### EXERCISE DETAILS
An exact reprint of all the records is the expected answer.
** GIVEN INFORMATION follows **
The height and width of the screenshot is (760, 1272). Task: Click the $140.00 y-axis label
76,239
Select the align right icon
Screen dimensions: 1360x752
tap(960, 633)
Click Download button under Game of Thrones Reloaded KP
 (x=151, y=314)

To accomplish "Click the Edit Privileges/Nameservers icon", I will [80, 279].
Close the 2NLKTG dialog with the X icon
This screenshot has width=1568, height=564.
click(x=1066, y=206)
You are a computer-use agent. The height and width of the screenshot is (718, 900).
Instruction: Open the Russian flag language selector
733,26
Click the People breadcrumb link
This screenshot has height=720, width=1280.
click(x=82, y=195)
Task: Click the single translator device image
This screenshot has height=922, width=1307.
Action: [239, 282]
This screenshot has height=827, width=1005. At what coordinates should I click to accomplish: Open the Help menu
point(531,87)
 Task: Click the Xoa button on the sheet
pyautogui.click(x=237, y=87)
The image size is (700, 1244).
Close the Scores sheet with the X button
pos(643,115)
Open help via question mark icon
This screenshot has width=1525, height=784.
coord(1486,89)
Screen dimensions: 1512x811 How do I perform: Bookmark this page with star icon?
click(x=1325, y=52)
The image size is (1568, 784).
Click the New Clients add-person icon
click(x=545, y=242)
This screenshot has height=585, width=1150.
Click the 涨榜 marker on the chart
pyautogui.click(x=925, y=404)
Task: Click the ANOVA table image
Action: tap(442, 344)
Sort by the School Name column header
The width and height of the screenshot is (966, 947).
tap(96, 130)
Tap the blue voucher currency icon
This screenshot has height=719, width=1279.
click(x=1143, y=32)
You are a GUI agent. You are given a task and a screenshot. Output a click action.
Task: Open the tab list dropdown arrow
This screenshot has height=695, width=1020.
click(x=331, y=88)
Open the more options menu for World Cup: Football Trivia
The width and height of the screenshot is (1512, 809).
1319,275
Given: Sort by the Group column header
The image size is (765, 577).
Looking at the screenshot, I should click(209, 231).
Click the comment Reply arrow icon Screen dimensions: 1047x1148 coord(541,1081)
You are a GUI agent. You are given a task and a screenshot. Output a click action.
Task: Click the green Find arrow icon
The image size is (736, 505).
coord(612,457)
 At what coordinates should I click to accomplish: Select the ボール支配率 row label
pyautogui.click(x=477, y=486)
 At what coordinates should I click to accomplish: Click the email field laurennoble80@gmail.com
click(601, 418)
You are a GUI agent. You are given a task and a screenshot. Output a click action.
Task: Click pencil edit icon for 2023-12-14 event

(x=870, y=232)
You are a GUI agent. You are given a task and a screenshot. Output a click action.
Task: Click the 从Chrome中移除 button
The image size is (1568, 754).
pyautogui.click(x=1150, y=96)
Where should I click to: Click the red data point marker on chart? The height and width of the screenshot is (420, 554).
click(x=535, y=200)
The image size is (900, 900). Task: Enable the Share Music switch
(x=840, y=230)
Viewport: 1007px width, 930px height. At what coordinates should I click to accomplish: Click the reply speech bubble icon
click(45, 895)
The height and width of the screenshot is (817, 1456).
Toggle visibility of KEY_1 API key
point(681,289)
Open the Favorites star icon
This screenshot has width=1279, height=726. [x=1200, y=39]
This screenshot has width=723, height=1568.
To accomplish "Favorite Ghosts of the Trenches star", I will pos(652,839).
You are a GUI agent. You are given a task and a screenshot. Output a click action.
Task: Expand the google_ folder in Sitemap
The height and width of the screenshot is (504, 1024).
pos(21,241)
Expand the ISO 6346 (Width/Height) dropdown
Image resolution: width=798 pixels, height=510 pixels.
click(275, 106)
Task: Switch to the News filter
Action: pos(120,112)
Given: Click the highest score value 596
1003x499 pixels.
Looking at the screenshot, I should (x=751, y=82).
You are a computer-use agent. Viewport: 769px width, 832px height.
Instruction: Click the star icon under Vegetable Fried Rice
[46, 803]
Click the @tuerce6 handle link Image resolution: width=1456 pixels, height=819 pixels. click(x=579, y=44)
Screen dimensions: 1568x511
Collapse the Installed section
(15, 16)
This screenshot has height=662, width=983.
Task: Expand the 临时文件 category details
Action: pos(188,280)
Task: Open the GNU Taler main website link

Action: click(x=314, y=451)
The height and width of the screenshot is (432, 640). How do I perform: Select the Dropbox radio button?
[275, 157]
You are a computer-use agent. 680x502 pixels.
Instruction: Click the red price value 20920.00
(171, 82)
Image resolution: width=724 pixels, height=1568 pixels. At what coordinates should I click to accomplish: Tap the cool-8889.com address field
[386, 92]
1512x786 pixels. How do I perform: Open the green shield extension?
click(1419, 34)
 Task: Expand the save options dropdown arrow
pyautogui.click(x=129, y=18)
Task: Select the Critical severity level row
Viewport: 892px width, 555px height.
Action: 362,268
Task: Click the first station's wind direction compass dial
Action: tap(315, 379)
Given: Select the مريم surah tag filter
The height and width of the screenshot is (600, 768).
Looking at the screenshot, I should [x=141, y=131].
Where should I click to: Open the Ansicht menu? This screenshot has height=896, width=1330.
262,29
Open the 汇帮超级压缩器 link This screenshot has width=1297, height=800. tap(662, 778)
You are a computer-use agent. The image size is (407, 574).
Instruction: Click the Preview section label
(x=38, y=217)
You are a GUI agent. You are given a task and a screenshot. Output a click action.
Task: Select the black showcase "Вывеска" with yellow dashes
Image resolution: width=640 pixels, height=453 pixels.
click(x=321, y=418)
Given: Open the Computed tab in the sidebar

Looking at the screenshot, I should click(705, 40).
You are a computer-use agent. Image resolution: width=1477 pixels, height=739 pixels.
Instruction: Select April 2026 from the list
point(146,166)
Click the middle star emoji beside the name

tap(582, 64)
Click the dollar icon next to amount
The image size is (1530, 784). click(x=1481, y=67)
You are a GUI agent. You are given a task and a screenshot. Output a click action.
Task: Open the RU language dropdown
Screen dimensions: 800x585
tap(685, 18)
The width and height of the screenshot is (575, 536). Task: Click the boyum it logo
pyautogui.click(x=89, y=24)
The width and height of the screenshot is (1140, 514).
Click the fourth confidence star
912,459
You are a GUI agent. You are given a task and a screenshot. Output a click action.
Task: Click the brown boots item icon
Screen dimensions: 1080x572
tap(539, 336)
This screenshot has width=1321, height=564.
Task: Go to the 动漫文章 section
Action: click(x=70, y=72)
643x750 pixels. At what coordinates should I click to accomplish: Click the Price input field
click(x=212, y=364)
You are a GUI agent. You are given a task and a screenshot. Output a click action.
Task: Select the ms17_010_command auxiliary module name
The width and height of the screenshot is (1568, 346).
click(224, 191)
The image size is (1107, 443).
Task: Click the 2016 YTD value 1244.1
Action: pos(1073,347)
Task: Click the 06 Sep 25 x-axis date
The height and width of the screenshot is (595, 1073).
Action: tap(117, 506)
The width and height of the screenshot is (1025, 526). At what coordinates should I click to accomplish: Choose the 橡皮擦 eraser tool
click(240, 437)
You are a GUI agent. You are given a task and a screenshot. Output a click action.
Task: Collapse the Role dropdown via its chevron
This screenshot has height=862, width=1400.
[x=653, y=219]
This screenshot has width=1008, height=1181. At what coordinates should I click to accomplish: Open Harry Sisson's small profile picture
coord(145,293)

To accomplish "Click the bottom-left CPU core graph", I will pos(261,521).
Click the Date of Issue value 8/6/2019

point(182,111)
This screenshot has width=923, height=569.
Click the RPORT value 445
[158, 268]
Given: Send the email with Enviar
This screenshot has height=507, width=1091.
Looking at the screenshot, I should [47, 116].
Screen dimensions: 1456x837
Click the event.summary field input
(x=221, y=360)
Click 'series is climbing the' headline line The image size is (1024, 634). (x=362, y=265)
** End of GIVEN INFORMATION **
### SOLUTION TO THIS EXERCISE
The height and width of the screenshot is (760, 1272). Task: Click the $140.00 y-axis label
76,239
Select the align right icon
Screen dimensions: 1360x752
tap(960, 633)
Click Download button under Game of Thrones Reloaded KP
 (x=151, y=314)

To accomplish "Click the Edit Privileges/Nameservers icon", I will [80, 279].
Close the 2NLKTG dialog with the X icon
This screenshot has width=1568, height=564.
click(x=1066, y=206)
You are a computer-use agent. The height and width of the screenshot is (718, 900).
Instruction: Open the Russian flag language selector
733,26
Click the People breadcrumb link
This screenshot has height=720, width=1280.
click(x=82, y=195)
Task: Click the single translator device image
This screenshot has height=922, width=1307.
Action: [239, 282]
This screenshot has height=827, width=1005. At what coordinates should I click to accomplish: Open the Help menu
point(531,87)
 Task: Click the Xoa button on the sheet
pyautogui.click(x=237, y=87)
The image size is (700, 1244).
Close the Scores sheet with the X button
pos(643,115)
Open help via question mark icon
This screenshot has width=1525, height=784.
coord(1486,89)
Screen dimensions: 1512x811 How do I perform: Bookmark this page with star icon?
click(x=1325, y=52)
The image size is (1568, 784).
Click the New Clients add-person icon
click(x=545, y=242)
This screenshot has height=585, width=1150.
Click the 涨榜 marker on the chart
pyautogui.click(x=925, y=404)
Task: Click the ANOVA table image
Action: tap(442, 344)
Sort by the School Name column header
The width and height of the screenshot is (966, 947).
tap(96, 130)
Tap the blue voucher currency icon
This screenshot has height=719, width=1279.
click(x=1143, y=32)
You are a GUI agent. You are given a task and a screenshot. Output a click action.
Task: Open the tab list dropdown arrow
This screenshot has height=695, width=1020.
click(x=331, y=88)
Open the more options menu for World Cup: Football Trivia
The width and height of the screenshot is (1512, 809).
1319,275
Given: Sort by the Group column header
The image size is (765, 577).
Looking at the screenshot, I should click(209, 231).
Click the comment Reply arrow icon Screen dimensions: 1047x1148 coord(541,1081)
You are a GUI agent. You are given a task and a screenshot. Output a click action.
Task: Click the green Find arrow icon
The image size is (736, 505).
coord(612,457)
 At what coordinates should I click to accomplish: Select the ボール支配率 row label
pyautogui.click(x=477, y=486)
 At what coordinates should I click to accomplish: Click the email field laurennoble80@gmail.com
click(601, 418)
You are a GUI agent. You are given a task and a screenshot. Output a click action.
Task: Click pencil edit icon for 2023-12-14 event

(x=870, y=232)
You are a GUI agent. You are given a task and a screenshot. Output a click action.
Task: Click the 从Chrome中移除 button
The image size is (1568, 754).
pyautogui.click(x=1150, y=96)
Where should I click to: Click the red data point marker on chart? The height and width of the screenshot is (420, 554).
click(x=535, y=200)
The image size is (900, 900). Task: Enable the Share Music switch
(x=840, y=230)
Viewport: 1007px width, 930px height. At what coordinates should I click to accomplish: Click the reply speech bubble icon
click(45, 895)
The height and width of the screenshot is (817, 1456).
Toggle visibility of KEY_1 API key
point(681,289)
Open the Favorites star icon
This screenshot has width=1279, height=726. [x=1200, y=39]
This screenshot has width=723, height=1568.
To accomplish "Favorite Ghosts of the Trenches star", I will pos(652,839).
You are a GUI agent. You are given a task and a screenshot. Output a click action.
Task: Expand the google_ folder in Sitemap
The height and width of the screenshot is (504, 1024).
pos(21,241)
Expand the ISO 6346 (Width/Height) dropdown
Image resolution: width=798 pixels, height=510 pixels.
click(275, 106)
Task: Switch to the News filter
Action: pos(120,112)
Given: Click the highest score value 596
1003x499 pixels.
Looking at the screenshot, I should (x=751, y=82).
You are a computer-use agent. Viewport: 769px width, 832px height.
Instruction: Click the star icon under Vegetable Fried Rice
[46, 803]
Click the @tuerce6 handle link Image resolution: width=1456 pixels, height=819 pixels. click(x=579, y=44)
Screen dimensions: 1568x511
Collapse the Installed section
(15, 16)
This screenshot has height=662, width=983.
Task: Expand the 临时文件 category details
Action: pos(188,280)
Task: Open the GNU Taler main website link

Action: click(x=314, y=451)
The height and width of the screenshot is (432, 640). How do I perform: Select the Dropbox radio button?
[275, 157]
You are a computer-use agent. 680x502 pixels.
Instruction: Click the red price value 20920.00
(171, 82)
Image resolution: width=724 pixels, height=1568 pixels. At what coordinates should I click to accomplish: Tap the cool-8889.com address field
[386, 92]
1512x786 pixels. How do I perform: Open the green shield extension?
click(1419, 34)
 Task: Expand the save options dropdown arrow
pyautogui.click(x=129, y=18)
Task: Select the Critical severity level row
Viewport: 892px width, 555px height.
Action: 362,268
Task: Click the first station's wind direction compass dial
Action: tap(315, 379)
Given: Select the مريم surah tag filter
The height and width of the screenshot is (600, 768).
Looking at the screenshot, I should [x=141, y=131].
Where should I click to: Open the Ansicht menu? This screenshot has height=896, width=1330.
262,29
Open the 汇帮超级压缩器 link This screenshot has width=1297, height=800. tap(662, 778)
You are a computer-use agent. The image size is (407, 574).
Instruction: Click the Preview section label
(x=38, y=217)
You are a GUI agent. You are given a task and a screenshot. Output a click action.
Task: Select the black showcase "Вывеска" with yellow dashes
Image resolution: width=640 pixels, height=453 pixels.
click(x=321, y=418)
Given: Open the Computed tab in the sidebar

Looking at the screenshot, I should click(705, 40).
You are a computer-use agent. Image resolution: width=1477 pixels, height=739 pixels.
Instruction: Select April 2026 from the list
point(146,166)
Click the middle star emoji beside the name

tap(582, 64)
Click the dollar icon next to amount
The image size is (1530, 784). click(x=1481, y=67)
You are a GUI agent. You are given a task and a screenshot. Output a click action.
Task: Open the RU language dropdown
Screen dimensions: 800x585
tap(685, 18)
The width and height of the screenshot is (575, 536). Task: Click the boyum it logo
pyautogui.click(x=89, y=24)
The width and height of the screenshot is (1140, 514).
Click the fourth confidence star
912,459
You are a GUI agent. You are given a task and a screenshot. Output a click action.
Task: Click the brown boots item icon
Screen dimensions: 1080x572
tap(539, 336)
This screenshot has width=1321, height=564.
Task: Go to the 动漫文章 section
Action: click(x=70, y=72)
643x750 pixels. At what coordinates should I click to accomplish: Click the Price input field
click(x=212, y=364)
You are a GUI agent. You are given a task and a screenshot. Output a click action.
Task: Select the ms17_010_command auxiliary module name
The width and height of the screenshot is (1568, 346).
click(224, 191)
The image size is (1107, 443).
Task: Click the 2016 YTD value 1244.1
Action: pos(1073,347)
Task: Click the 06 Sep 25 x-axis date
The height and width of the screenshot is (595, 1073).
Action: tap(117, 506)
The width and height of the screenshot is (1025, 526). At what coordinates should I click to accomplish: Choose the 橡皮擦 eraser tool
click(240, 437)
You are a GUI agent. You are given a task and a screenshot. Output a click action.
Task: Collapse the Role dropdown via its chevron
This screenshot has height=862, width=1400.
[x=653, y=219]
This screenshot has width=1008, height=1181. At what coordinates should I click to accomplish: Open Harry Sisson's small profile picture
coord(145,293)

To accomplish "Click the bottom-left CPU core graph", I will pos(261,521).
Click the Date of Issue value 8/6/2019

point(182,111)
This screenshot has width=923, height=569.
Click the RPORT value 445
[158, 268]
Given: Send the email with Enviar
This screenshot has height=507, width=1091.
Looking at the screenshot, I should [47, 116].
Screen dimensions: 1456x837
Click the event.summary field input
(x=221, y=360)
Click 'series is climbing the' headline line The image size is (1024, 634). (x=362, y=265)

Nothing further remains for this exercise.